Select Page
Poker Forum
Over 1,292,000 Posts!
Poker ForumFTR Community

Dat inequality

Results 1 to 75 of 165

Hybrid View

Previous Post Previous Post   Next Post Next Post
  1. #1
    rong's Avatar
    Join Date
    Nov 2008
    Posts
    9,033
    Location
    behind you with an axe
    I don't really see many reasons for it not too happen there but I do see some contradictions in your argument. I need my laptop to respond thoroughly though, only have phone right now.

    But let me put this another way.

    We all agree it's not right to discriminate on the grounds of race, sex or sexual orientation (i assume), yet we find it acceptable to discriminate on the grounds of wealth. A kid from the poor side of town is far more likely to have less face time with parents, eat less healthily, go to a worse school, get a lower quality education, get less years of education, have lower quality healthcare, have a lower paid job and continue this cycle.

    How is this fair? It's just pot luck who your parents are, not that different from race discrimination, especially when you consider the correlation between socio-economic status and ethnicity. But forget that really because race shouldn't be part of this argument.

    This is what I was thinking about resolving with the free food thing. It would mean no need for poor families to work as long hours which would mean more time for to spend with kids, kids guaranteed healthy food, parents able to spend the money the earn on better quality housing and children having a more equal start.

    Now sure, food prices go up, but anyone who is too bothered by that doesn't pay it because they eat for free.

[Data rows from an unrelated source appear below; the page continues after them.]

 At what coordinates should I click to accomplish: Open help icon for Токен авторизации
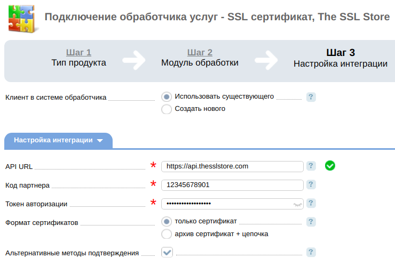coord(311,203)
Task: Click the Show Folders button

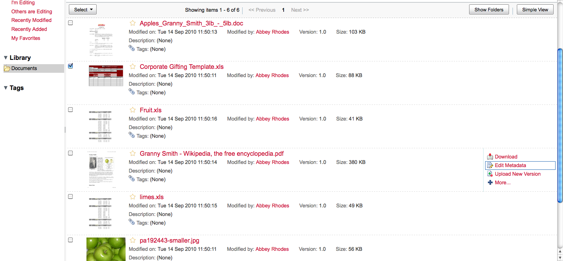Action: [x=489, y=10]
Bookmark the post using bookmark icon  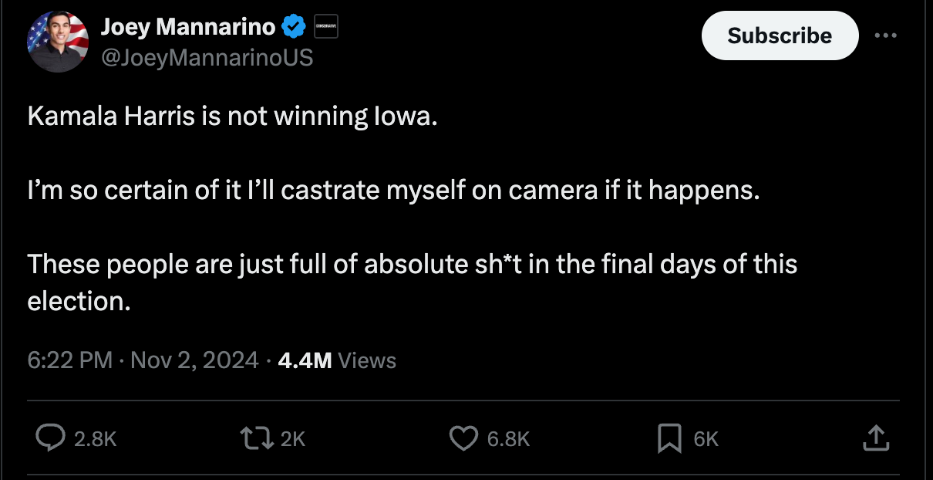pyautogui.click(x=670, y=438)
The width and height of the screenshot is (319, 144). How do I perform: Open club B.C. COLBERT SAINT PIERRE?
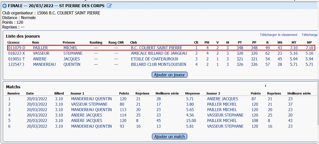156,48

    This doesn't address some of the larger issues I think capitalism creates, which is waste on an extraordinary level. You claim that capitalism is efficient and any allocation method not based on a demand and supply pricing mechanism creates massive waste , yet how does toys r us exist if capitalism is about the efficient allocation of resources? People struggle to make ends meet yet there are like 5000 different types of child's doll to choose from. Capitalism created that, which is ridiculous and kinda sick really, but money realised targeting kids with marketing was effective. That is not efficiently allocating capital, it's manipulating a natural market to avoid an efficient allocation of resources and instead maximise the amount the individual has. It's about a transfer of wealth, not efficient resource allocation.
    I'm the king of bongo, baby I'm the king of bongo bong.
  2. #2
    Renton's Avatar
    Join Date
    Jan 2006
    Posts
    8,863
    Location
    a little town called none of your goddamn business
    Quote Originally Posted by rong View Post
    We all agree it's not right to discriminate on the grounds of race, sex or sexual orientation (i assume), yet we find it acceptable to discriminate on the grounds of wealth. A kid from the poor side of town is far more likely to have less face time with parents, eat less healthily, go to a worse school, get a lower quality education, get less years of education, have lower quality healthcare, have a lower paid job and continue this cycle.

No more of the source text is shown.